Time to Ditch Gold or Buy MoreAs many of you know, I’m not keen on the near-term prospects for gold at this juncture. The metal, while still viewed as a safe haven for some, is no longer on my buy list.

Yes, central banks are buying gold, but so what? The supply of the yellow ore continues to be ample, and demand really doesn’t appear to be doing anything.

In mid-April, I was bearish on gold when it traded at around $1,480–$1,500 an ounce. (Read “Is Gold’s Near-Death Crisis Over-Exaggerated? Concerns of a Market Meltdown May Not Be.”) And here we are two months later and the spot price is down 6.5%, while the S&P 500 has gone up about 3.7% during the same time.

Now I’m not saying that I would never be a buyer; I just wouldn’t be buying at this time, due to tough resistance and selling on upside moves, based on my technical analysis.

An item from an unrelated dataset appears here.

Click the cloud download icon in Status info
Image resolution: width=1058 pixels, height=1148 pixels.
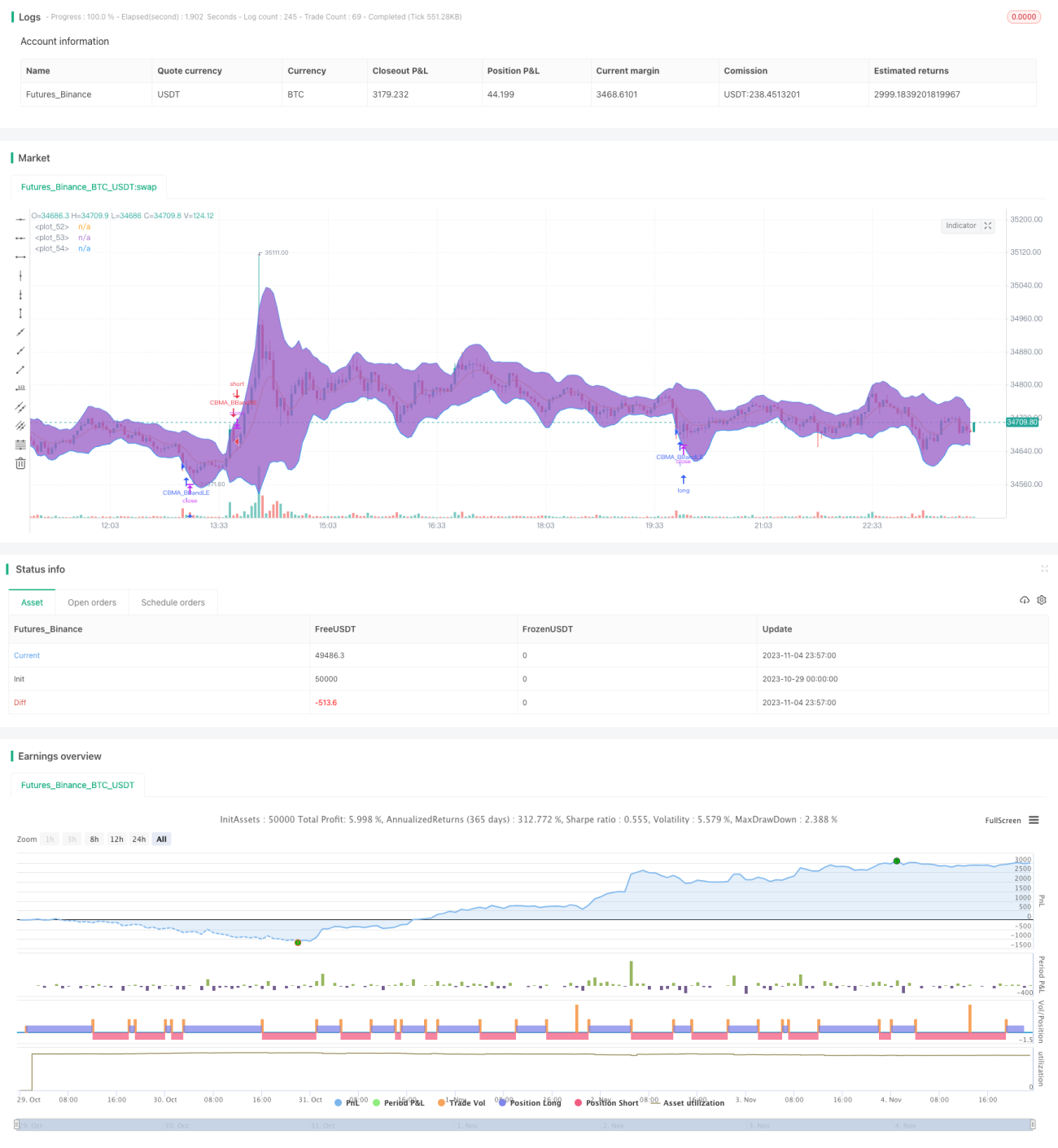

Take a look at the chart below. The first thing you’ll notice is the presence of a firm bearish “death cross” since late February, when the 50-day moving average (as shown by the blue line) crossed below the 200-day moving average (as reflected by the red line). Since the initial move, the gap between the two moving averages has widened and gold prices are trending lower.

Gold Chart

Chart courtesy of www.StockCharts.com

The next developments you will notice on the chart above are the two successive descending triangles characterized by lower subsequent highs.

The first descending triangle materialized between early February and early April, prior to gold tanking on the chart, falling below $1,350. We are now in the second descending triangle with support around $1,350. Failure to rally and hold could result in another sell-off.

Again, take a look at the Gold Bugs Index, comprising a basket of unhedged gold stocks; this is why this index is such a good indicator of the movement of prices due to the lack of hedging.

Gold Bugs Index Chart

Chart courtesy of www.StockCharts.com

The picture for the yellow metal doesn’t look favorable. In April, Goldman Sachs advised shorting the metal and mentioned the $1,200 level. (Source: Cosgrave, J., “The Scary Number for Gold Investors: $1200,” CNBC, April 15, 2013, last accessed June 19, 2013.)

Gold at $1,200 is realistic but, of course, if inflation begins to creep higher, we could see a rally. At this stage, inflation is benign and a non-issue.

There is clearly more downside risk. Gold could rally back above $1,400, but I doubt it would hold. I would look at a rally as an opportunity to sell.